1. Classroom workshops: aimed at understanding and interpreting regulations and traffic signs. Once the students appropriated the regulations as actors in mobility, they sensitized and empowed in a way that prevented and avoided accidents during displacement in the different community spaces both inside and outside the ie.
The classroom workshop was held in the English class with the accompaniment of the teacher and her mobility committee from preschool to high school students, adapted to each age. We worked with recyclable materials, cardboard and colors. Also, we used videos with the following activities:
a. "We walk": The song “CROSSING THE STREET” was played as context and the students were asked to walk in different ways: like some kind of animal, robot, following the ground lines and then making statue, each time depending on the rhythm that the song marks, with the aim to learn the road markings.
b. "The little train": This activity consisted of making a train between all the students who walked to the rhythm of the song “ROAD SAFETY SONG”. At any time, the first person who was the driver was changed or the train was broken into 2 small trains following the floor markings. Then, in groups, they were asked to locate themselves in their surroundings and observe and quantify the non-compliance of pedestrian regulations and socialize with graphic presentations in English.
c. "The game and mobility": we showed the video "How streets, roads and venues are different". At the end of the video we asked if they had differentiated the different routes. Next, the students got up from their seats and walked around the room, they represented situations where they explained why they should assume their responsibility in maintaining distance from each other. Then, they met in groups and were asked to create posters with rhyming phrases and drawings that were displayed on the walls of the institution to be known by the educational community.
2. The map: this game consisted of arranging a classroom as a route on the street with signs, traffic lights, roundabouts, zebras. To facilitate its implementation, the students by group from preschool to eleventh had to travel the route respecting the signs and rules that the monitors (mobility committee) were suggesting until they reached the place called school where the behavior of each group was evaluated and if they had given the way showing solidarity as a good practice as pedestrian, thereby promoting social skills. This didactic strategy was making use of techniques, means, tools and game dynamics. Points were given to each group according to how they followed the rules of the game and the winning group received a trophy, generating motivation towards learning. The game itself was used as an evaluation method since it provided information about the speed in which the student learns the traffic signs and rules and their ability to apply them, then we evaluated and followed up the strategy with a perception survey.

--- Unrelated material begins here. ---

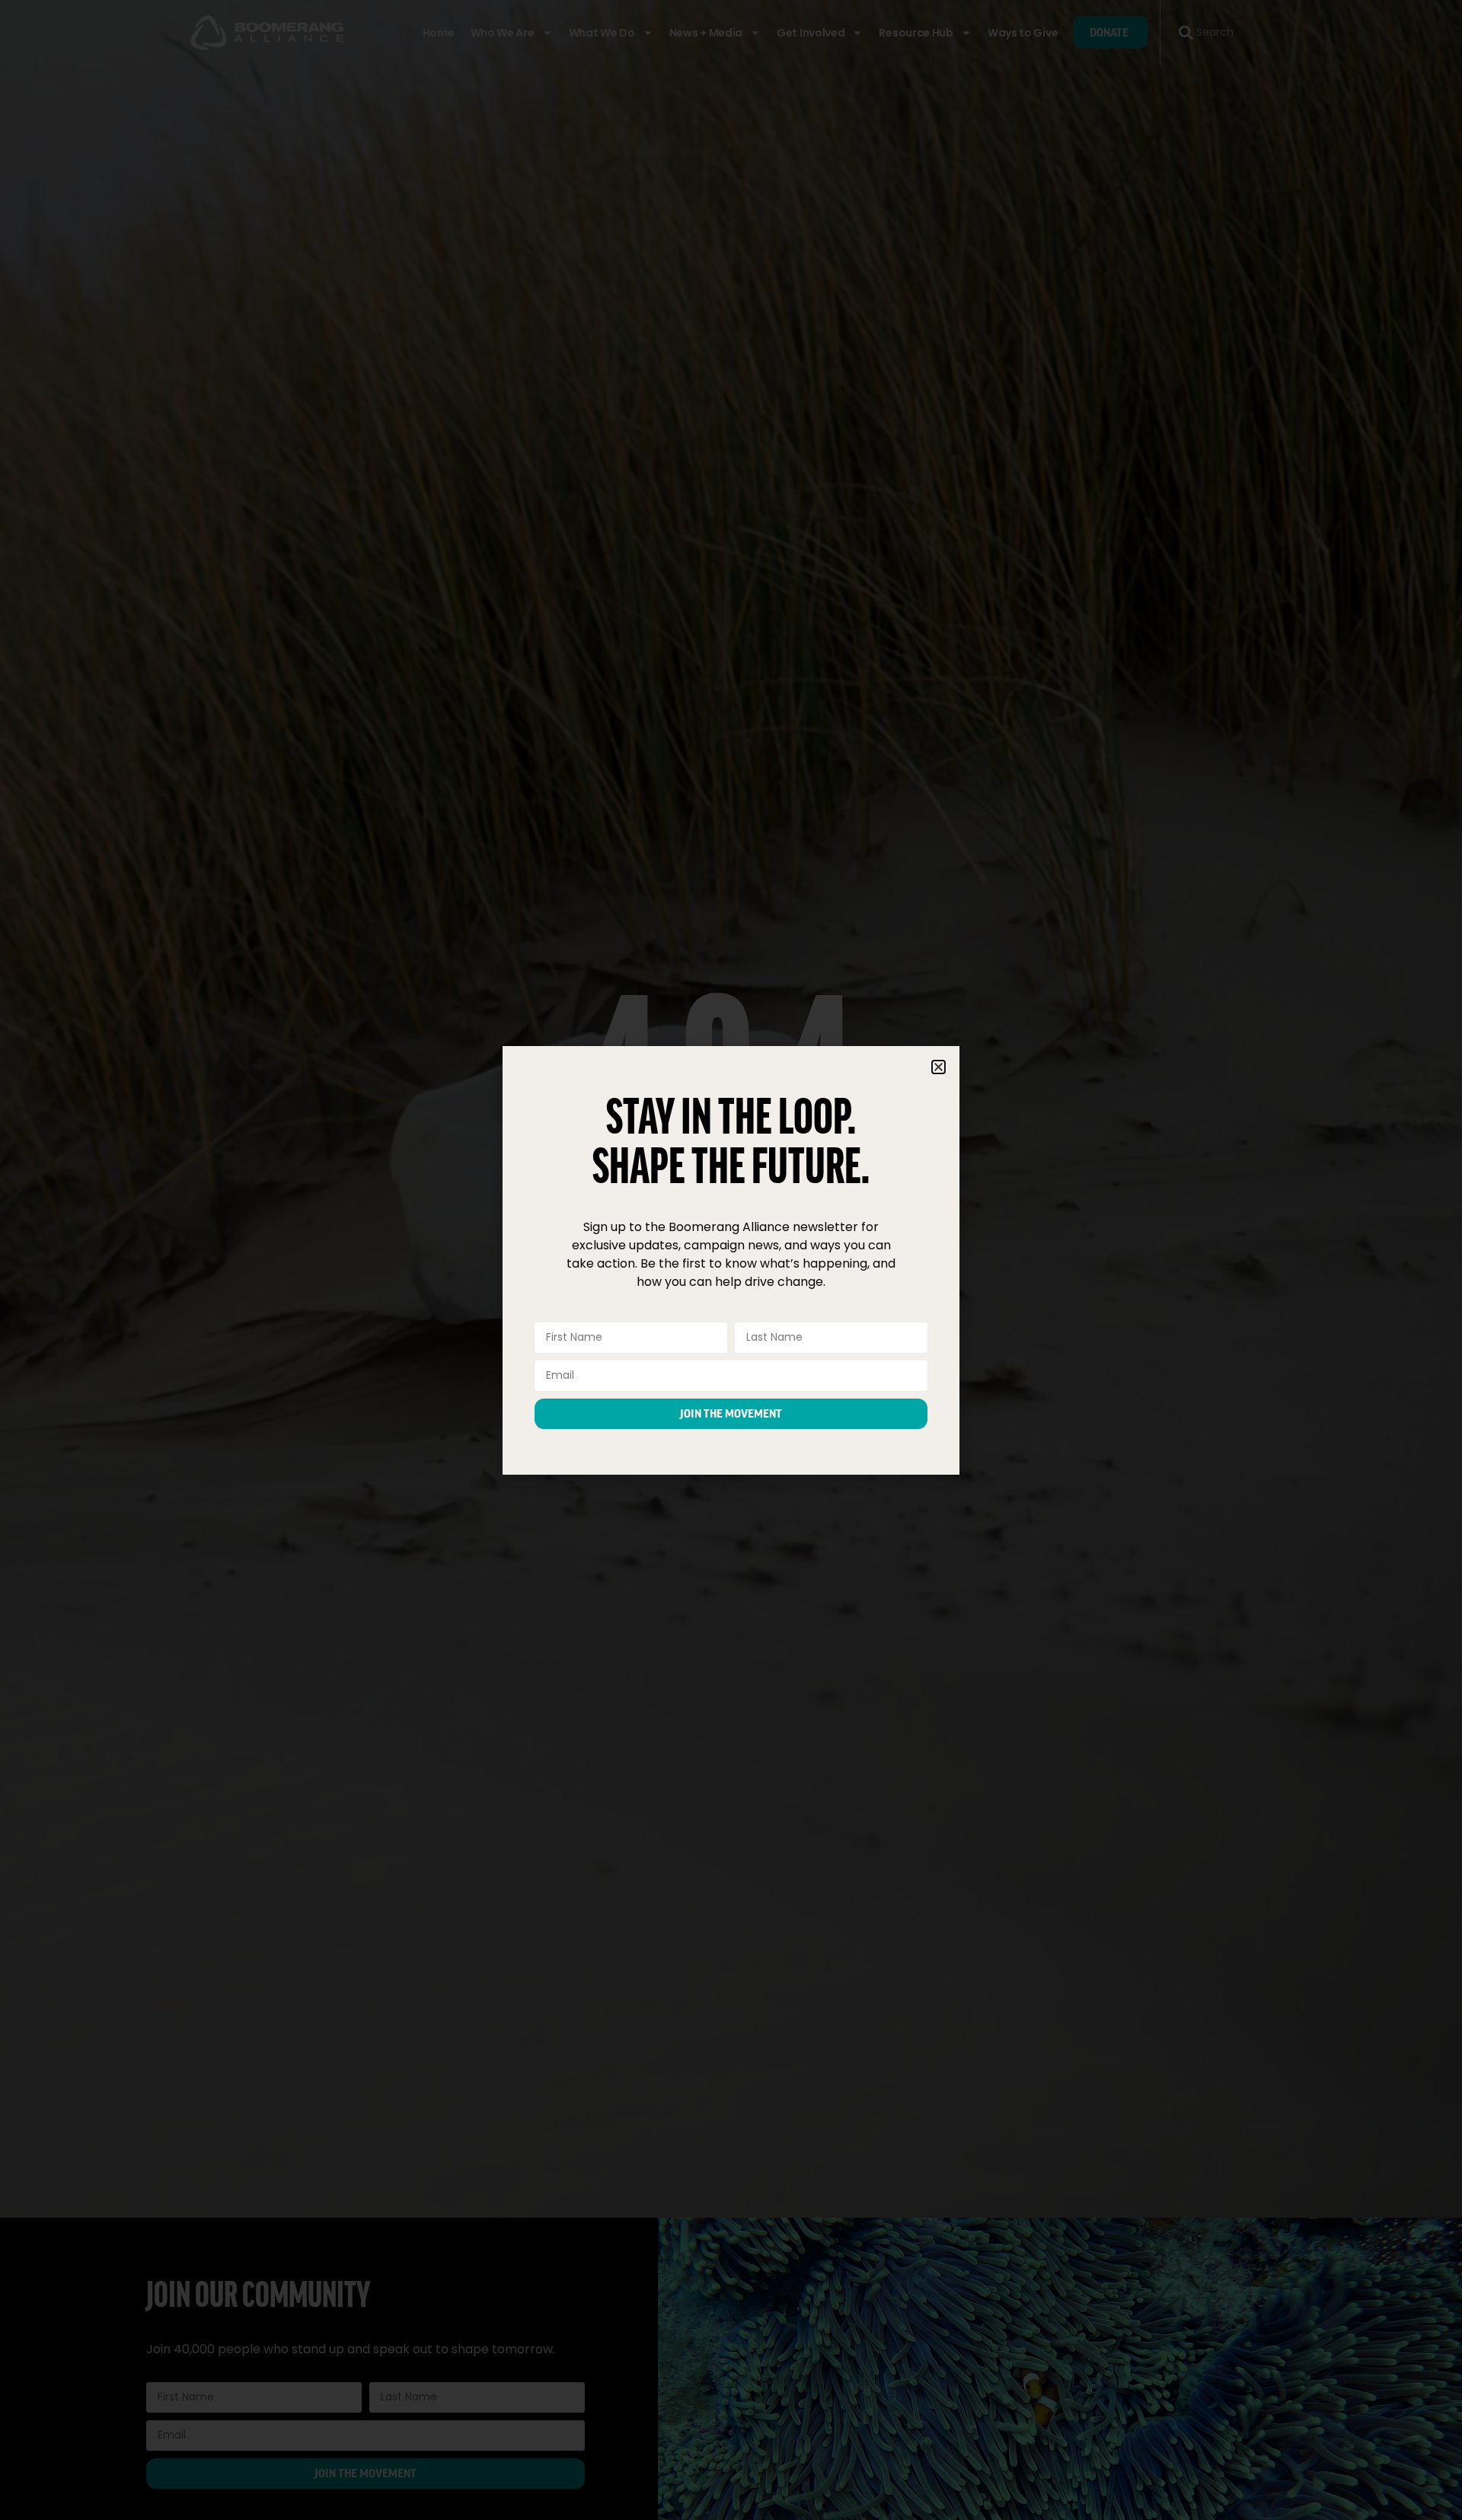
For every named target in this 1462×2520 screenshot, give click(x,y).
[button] (938, 1067)
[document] (731, 1260)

With the game-based learning we applied to the strategy CEDA EL PASO - GIVE THE WAY, mobility within the school was improved, became safer, with a reduction in incidents and accidents and their consequences. The students have acquired a clear understanding of how mobility works in our school, they have identified the dangers in the different routes, they have learned to recognize and respect the rules of transit, necessary for pedestrians to move smoothly, in a comfortable, agile and safe way.